The problem with this exercise is that other than delivering a piece of equipment as depicted in the photo above, it appears the Coast Guard played no part in the exercise. If there is a maritime surface threat to the United States, what is the most likely agent to detect it–the USCG. US Navy presence along the US Coast is extremely limited. Significant armed US Navy surface warships are based in the US in only five major port complexes, Pearl Harbor, Puget Sound, San Diego, Mayport, and Chesapeake Bay. Other than training and transit, they spend almost no time underway in US waters.

This looks like an attempt allow a coordinated response to an attack on the US using all available assets. The fact that this is, to say the least, difficult has lead me to believe the Coast Guard should be independently capable of responding to unconventional maritime threats. Even a common operational picture will not guarantee success. Defense assets are not always based within range for timely action. Most Air Force and Army pilots have no training in recognizing various ships types, so even if they arrive on scene, with appropriate ordnance, they may not know which ships is hostile. Giving Coast Guard units laser designators to identify the target and even point to where the target should be struck, might help. In any case, the Coast Guard needs to be included in access to any “Advanced Battle Management System” “Joint All Domain Command and Control” that is expected to defend the US.

“Connectivity Maketh the Cutter” –USNI

In the August 2019 issue of US Naval Institute Proceedings, their annual “Coast Guard focused” issue, you will find the three prize winning Coast Guard themed essays. First prize went to Cdr.
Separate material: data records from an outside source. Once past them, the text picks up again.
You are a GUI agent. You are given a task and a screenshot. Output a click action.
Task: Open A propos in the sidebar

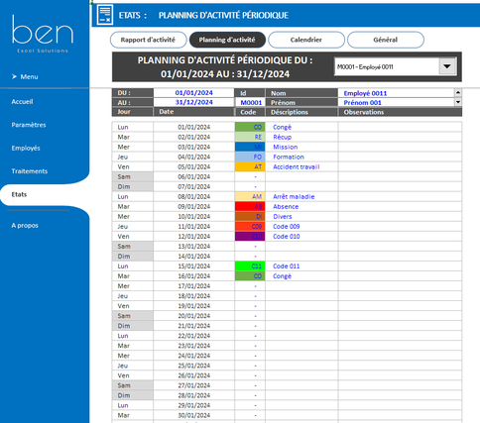click(x=25, y=226)
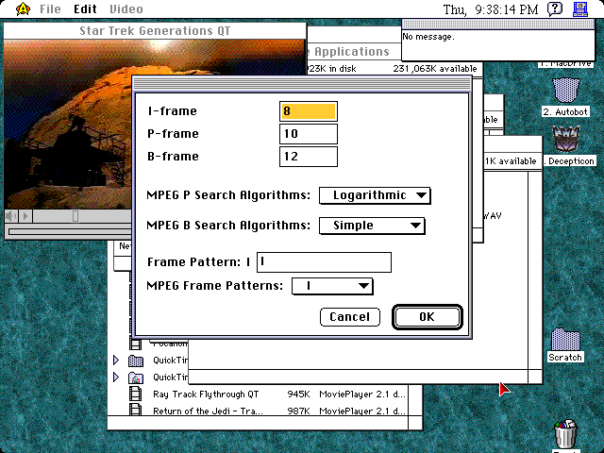Open the Edit menu
Screen dimensions: 604x453
pos(85,9)
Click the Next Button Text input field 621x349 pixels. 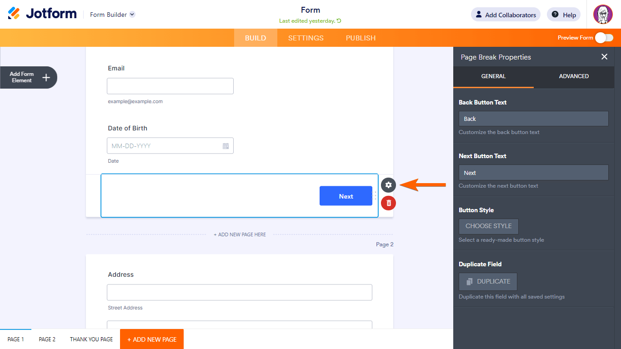tap(533, 173)
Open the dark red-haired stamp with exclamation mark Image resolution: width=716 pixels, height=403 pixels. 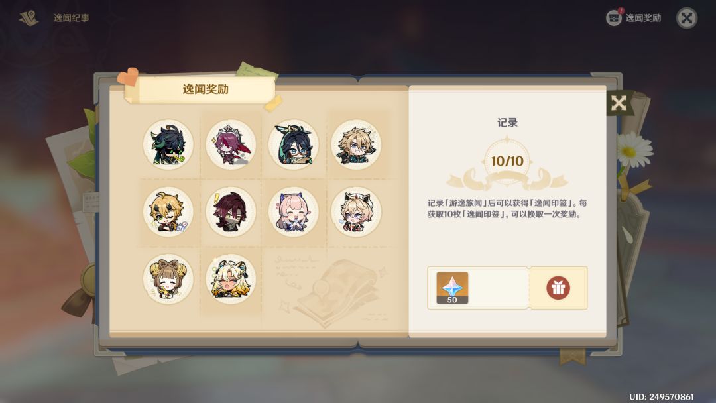coord(231,211)
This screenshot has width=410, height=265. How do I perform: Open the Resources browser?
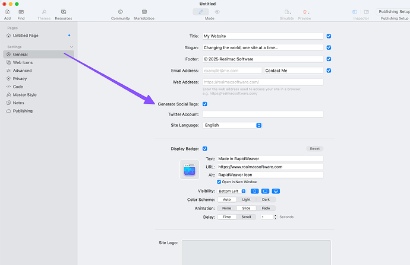click(63, 12)
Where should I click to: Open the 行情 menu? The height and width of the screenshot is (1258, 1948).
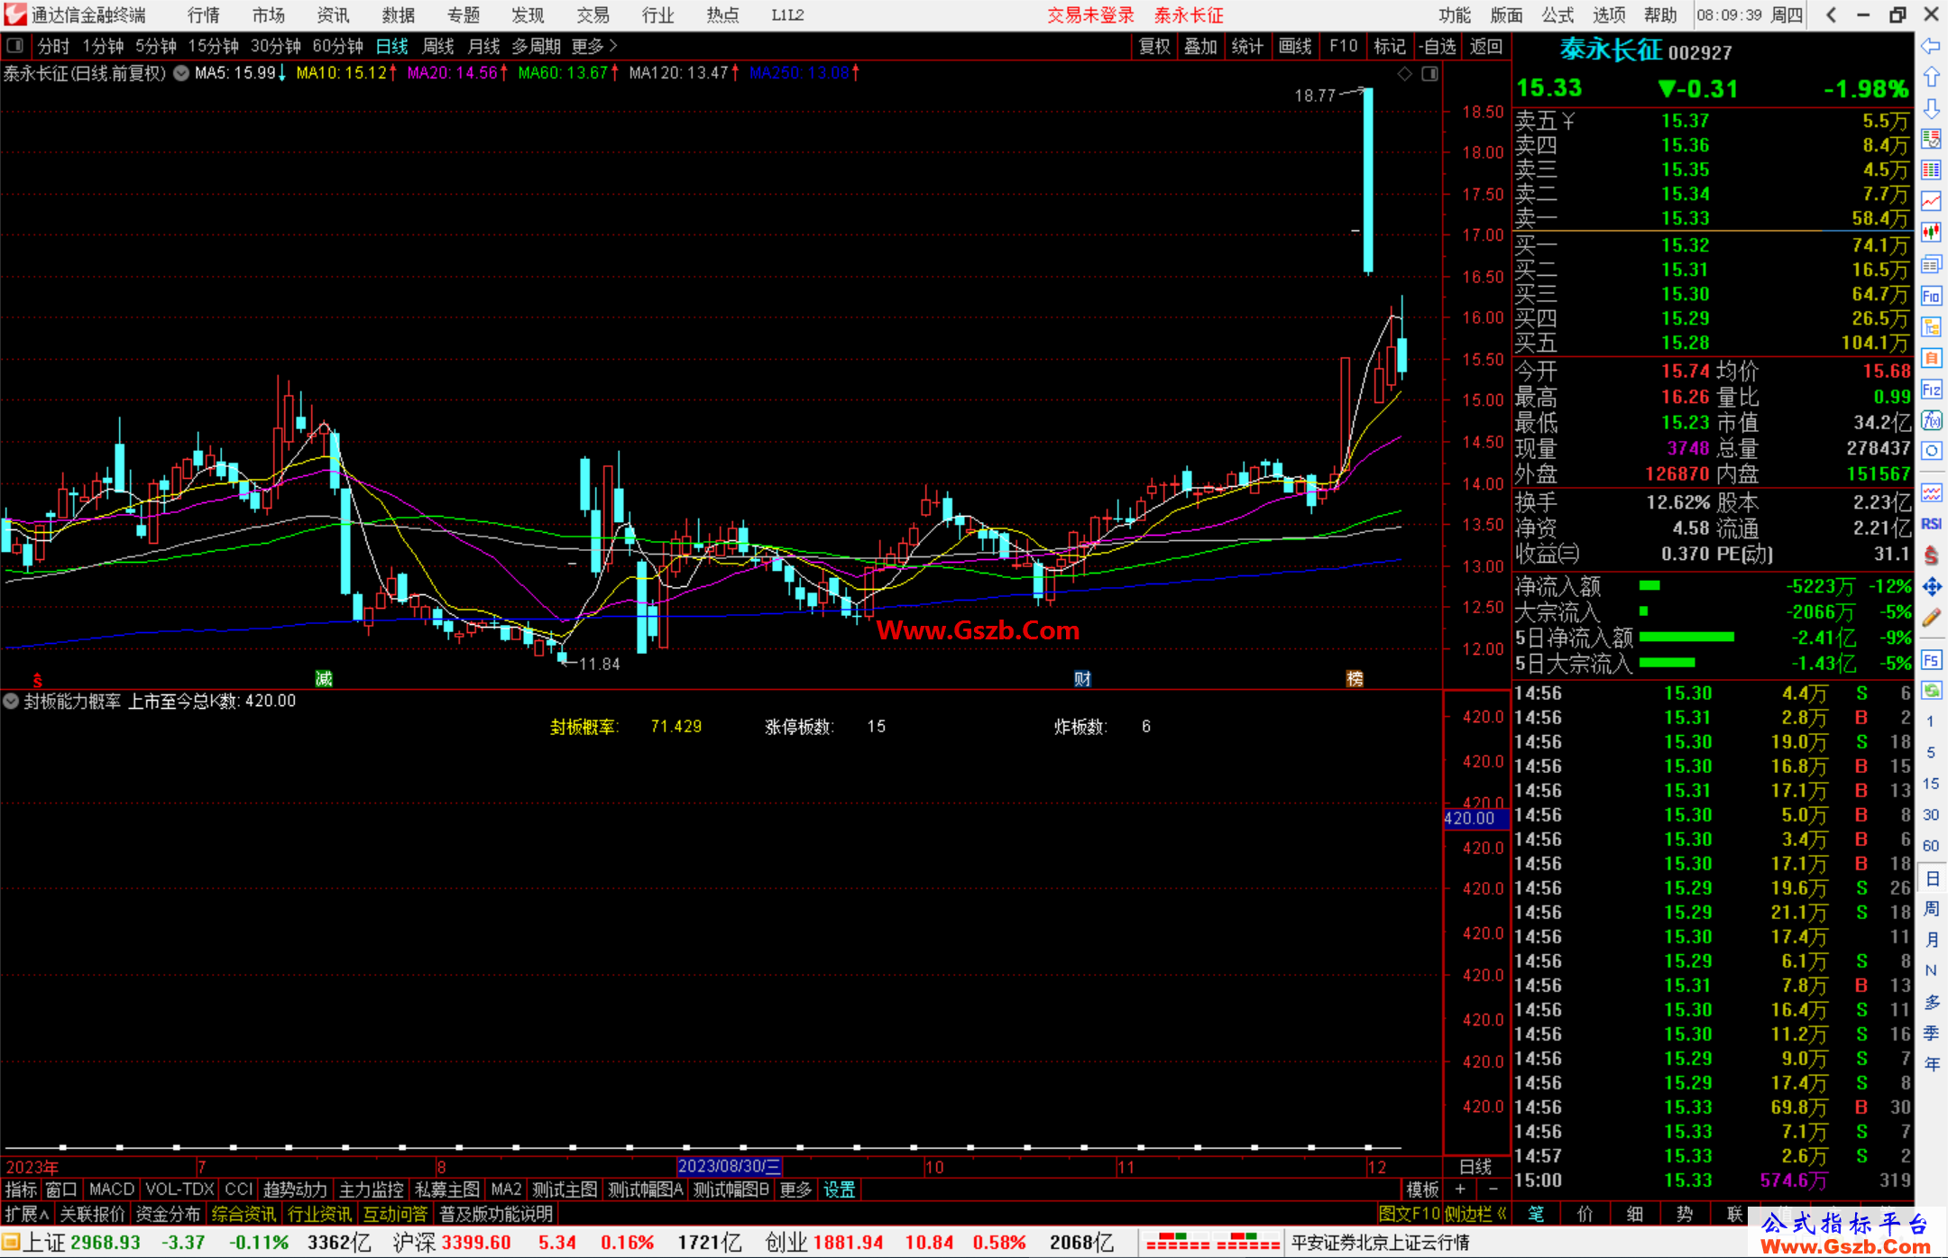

Craig Allen, USCG. The essay contrasts the promise of Networked assets, that was a major feature of the Deepwater Program and still being touted, with the disappointing reality he sees in the actual implementation.

Put bluntly, in the past several years cutter connectivity has climbed in urgency from concern to crisis. The negative impact of poor connectivity on current mission execution already is cause for alarm, but the more important concern is the constraint it will place on the Coast Guard’s ability to shape future operations.
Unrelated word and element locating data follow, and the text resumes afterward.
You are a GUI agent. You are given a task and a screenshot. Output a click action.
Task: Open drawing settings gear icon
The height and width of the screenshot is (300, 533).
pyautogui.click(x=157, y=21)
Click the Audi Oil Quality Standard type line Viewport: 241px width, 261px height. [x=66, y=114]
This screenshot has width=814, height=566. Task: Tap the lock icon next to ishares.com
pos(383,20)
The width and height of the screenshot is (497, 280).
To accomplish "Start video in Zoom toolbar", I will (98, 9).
The whole essay is well worth the read.

The common operational picture promised is no where to be found.

As I have been pointing out since at least 2011 (also here), there is no reason our units should not have Link 16. The Navy puts it on helicopters, and I believe on the 85 foot MkVI patrol boat, so it would certainly fit on Coast Guard patrol boats, fixed wing aircraft, and our helicopters. It would improve interoperability not only with other Coast Guard units but also other US armed forces and Allies. It is a proven, widely used system. Link 16 would be very useful if we ever do become part of the US Fleet’s distributed lethality or if we need to call in Navy assets to assist the Coast Guard.